No one has ever doubted Thompson's credentials as maybe the finest purveyor of New Journalism, a style that he almost singlehandedly created in writing his second book, Fear and Loathing in Las Vegas. The author would throw himself into the story, or rather, make himself the center of the tale, and write everything else around that. It worked. The Vegas book and seminal pieces appearing mainly in Rolling Stone on the Superbowl, the Roxanne Pulitzer trial, and a story based in Elko, established him not only as a unique literary voice but as a cultural icon as well.

In this oral narrative, the people who knew Hunter best talk about him. Yes, they talk about his work, but more importantly they talk about his methods. Or, truthfully, they rub the surface of his methods - how he came to be who he is - and leave the rest out.

Truly what emerges here is the picture of a man who was an anti-Semite, a racist, a misogynist, and a drug addict.

Johnny Depp, the actor who portrayed Thompson in the Fear and Loathing movie and someone who became very close to the man, writes in his intro: "Baseball is like watching a bunch of angry Jews arguing on the front porch." This is about six pages into the book.

When Hunter went to Zaire, Africa, to cover the Ali-Foreman fight, longtime business partner and illustrator Ralph Steadman accompanied him. The English artist, who probably worked closer with Hunter than anyone else, found it difficult to call the writer his friend even after years of working together. In his own book, The Joke Is Over, Steadman comes as close as anyone does to describing Thompson for what he was. Here is what Thompson told Steadman in Zaire: "He said, 'If you think I came here to watch a couple of niggers beat the shit out of each other, you've got another think coming.'"

Sandy Thompson, one of the wives, relates: "Fortunately, during the time when we were married, I only knew about one woman, and I had thought that he ended that. But it turns out there were women the whole time."

Even with these revelations - and there are many more by a lot of different people - everyone excused Hunter's behavior. It's understandable in a way because they lived within his orbit; they were his friends, and for them, this was acceptable and normal behavior. It would have been truly telling if these various characters had dug deep down inside and confessed what they truly felt.

In any event, this will tell you a lot about the man. Even at the end, when he committed suicide, he was a selfish and uncaring soul. He shot himself with his own family in the house. And not one person who talks about the death - and they all do - ever comes and says, "That was wrong; that was a selfish act." They cushion Hunter, explaining about his failing health and mental condition.

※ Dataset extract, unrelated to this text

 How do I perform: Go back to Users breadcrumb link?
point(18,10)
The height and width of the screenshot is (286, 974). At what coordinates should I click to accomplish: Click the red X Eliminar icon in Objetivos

Certainly, that physical and emotional deterioration had a lot to do with the level of his writing during those waning years. He was relegated to assembling collections of letters he had written or stamping out these terrible little sports columns. As a writer, he was finished. But you can never dismiss his romp through Las Vegas or the book on politics or his coverage of the Hawaiian marathon in The Curse Of Lono. He was a bastard, a magnificent one.